• **练习任务**:
1. 将所给文本中从"logging.basicConfig(format='%(asctime)s : %(levelname)s"起到"model.wv.save_word2vec_format('imdb.model', binary=True)"为止（含首尾）的部分重写一遍，并把其中的"imdb.model"改为"imdb_w2v.model"。
2. 列出所给文本中IMDB_Data类的__init__方法除self以外的全部参数名。

五、HAN Attention模型代码实现

1、数据读取

get_word2vec.py

from gensim.models import KeyedVectors
from gensim.models import word2vec
import logging

logging.basicConfig(format='%(asctime)s : %(levelname)s : %(message)s', level=logging.INFO)
sentences = []
datas = open("./imdb/imdb-train.txt.ss",encoding="utf-8").read().splitlines()
datas = [data.split("		")[-1].split() for data in datas]
model = word2vec.Word2Vec(datas, min_count=5)
model.wv.save_word2vec_format('imdb.model', binary=True)
wvmodel = KeyedVectors.load_word2vec_format("imdb.model",binary=True)
print (wvmodel.get_vector("good"))

IMDB_Data_Loader.py

#coding:utf-8
from torch.utils import data
import os
import torch
import nltk
import numpy as np
from gensim.models import KeyedVectors
import nltk
class IMDB_Data(data.DataLoader):
    def __init__(self,data_name,min_count,word2id = None,max_sentence_length = 100,batch_size=64,is_pretrain=False):
        self.path = os.path.abspath(".")
        if "data" not in self.path:
            self.path += "/data"
        self.data_name = "/imdb/"+data_name
        self.min_count = min_count
        self.word2id = word2id
        self.max_sentence_length = max_sentence_length
        self.batch_size = batch_size
        self.datas,self.labels= self.load_data()
        if is_pretrain:
            self.get_word2vec()
        else:
            self.weight=None
        for i in range(len(self.datas)):
            self.datas[i] = np.array(self.datas[i])

    def load_data(self):
        datas = open(self.path+self.data_name,encoding="utf-8").read().splitlines()
        datas = [data.split("		")[-1].split()+[data.split("		")[2]] for data in datas]
        datas = sorted(datas,key = lambda x:len(x),reverse=True)

• **数据部分**:

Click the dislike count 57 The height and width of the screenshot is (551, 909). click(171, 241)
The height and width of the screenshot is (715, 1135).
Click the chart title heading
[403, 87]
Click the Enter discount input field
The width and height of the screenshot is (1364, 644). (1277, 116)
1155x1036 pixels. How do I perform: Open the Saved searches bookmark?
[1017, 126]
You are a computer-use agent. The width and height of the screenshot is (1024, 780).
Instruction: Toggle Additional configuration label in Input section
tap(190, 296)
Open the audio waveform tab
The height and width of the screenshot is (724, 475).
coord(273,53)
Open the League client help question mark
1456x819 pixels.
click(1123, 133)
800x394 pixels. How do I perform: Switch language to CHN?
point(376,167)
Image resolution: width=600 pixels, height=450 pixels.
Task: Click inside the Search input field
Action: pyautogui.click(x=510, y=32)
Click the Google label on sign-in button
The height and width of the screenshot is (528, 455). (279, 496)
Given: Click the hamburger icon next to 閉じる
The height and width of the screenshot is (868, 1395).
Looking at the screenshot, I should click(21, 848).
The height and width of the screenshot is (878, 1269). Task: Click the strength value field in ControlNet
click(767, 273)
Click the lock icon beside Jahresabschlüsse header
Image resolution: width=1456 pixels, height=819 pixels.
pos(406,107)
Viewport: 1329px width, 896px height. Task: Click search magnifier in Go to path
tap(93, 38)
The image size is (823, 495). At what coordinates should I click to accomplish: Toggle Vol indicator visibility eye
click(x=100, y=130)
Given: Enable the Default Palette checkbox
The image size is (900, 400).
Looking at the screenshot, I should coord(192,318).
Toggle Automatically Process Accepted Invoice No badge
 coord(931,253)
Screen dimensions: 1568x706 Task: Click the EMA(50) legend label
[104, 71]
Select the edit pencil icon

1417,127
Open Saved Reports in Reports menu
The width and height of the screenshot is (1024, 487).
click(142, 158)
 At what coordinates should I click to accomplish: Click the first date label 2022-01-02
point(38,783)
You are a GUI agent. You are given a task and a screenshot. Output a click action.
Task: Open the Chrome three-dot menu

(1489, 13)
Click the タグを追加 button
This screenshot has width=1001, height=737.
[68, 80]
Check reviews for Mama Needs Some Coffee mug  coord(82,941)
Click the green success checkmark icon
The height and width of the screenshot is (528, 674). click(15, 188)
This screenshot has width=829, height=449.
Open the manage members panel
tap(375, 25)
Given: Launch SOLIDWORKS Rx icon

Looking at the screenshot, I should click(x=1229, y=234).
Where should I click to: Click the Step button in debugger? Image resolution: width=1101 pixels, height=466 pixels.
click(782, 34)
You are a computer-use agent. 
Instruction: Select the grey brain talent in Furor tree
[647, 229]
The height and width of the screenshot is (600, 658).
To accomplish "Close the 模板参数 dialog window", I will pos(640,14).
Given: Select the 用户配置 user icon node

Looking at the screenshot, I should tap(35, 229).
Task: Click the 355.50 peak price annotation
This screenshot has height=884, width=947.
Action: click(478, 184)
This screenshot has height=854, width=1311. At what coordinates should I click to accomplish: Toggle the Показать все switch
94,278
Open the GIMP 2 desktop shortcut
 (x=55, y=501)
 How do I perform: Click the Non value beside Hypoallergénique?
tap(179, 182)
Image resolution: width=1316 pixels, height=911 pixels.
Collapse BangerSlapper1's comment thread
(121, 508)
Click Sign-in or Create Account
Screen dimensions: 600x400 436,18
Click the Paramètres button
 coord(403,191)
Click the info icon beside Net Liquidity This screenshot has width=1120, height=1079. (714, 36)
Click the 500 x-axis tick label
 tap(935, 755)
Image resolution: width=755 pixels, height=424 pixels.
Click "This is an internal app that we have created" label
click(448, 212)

• **任务答案**:
1.
logging.basicConfig(format='%(asctime)s : %(levelname)s : %(message)s', level=logging.INFO)
sentences = []
datas = open("./imdb/imdb-train.txt.ss",encoding="utf-8").read().splitlines()
datas = [data.split("		")[-1].split() for data in datas]
model = word2vec.Word2Vec(datas, min_count=5)
model.wv.save_word2vec_format('imdb_w2v.model', binary=True)

2. data_name、min_count、word2id、max_sentence_length、batch_size、is_pretrain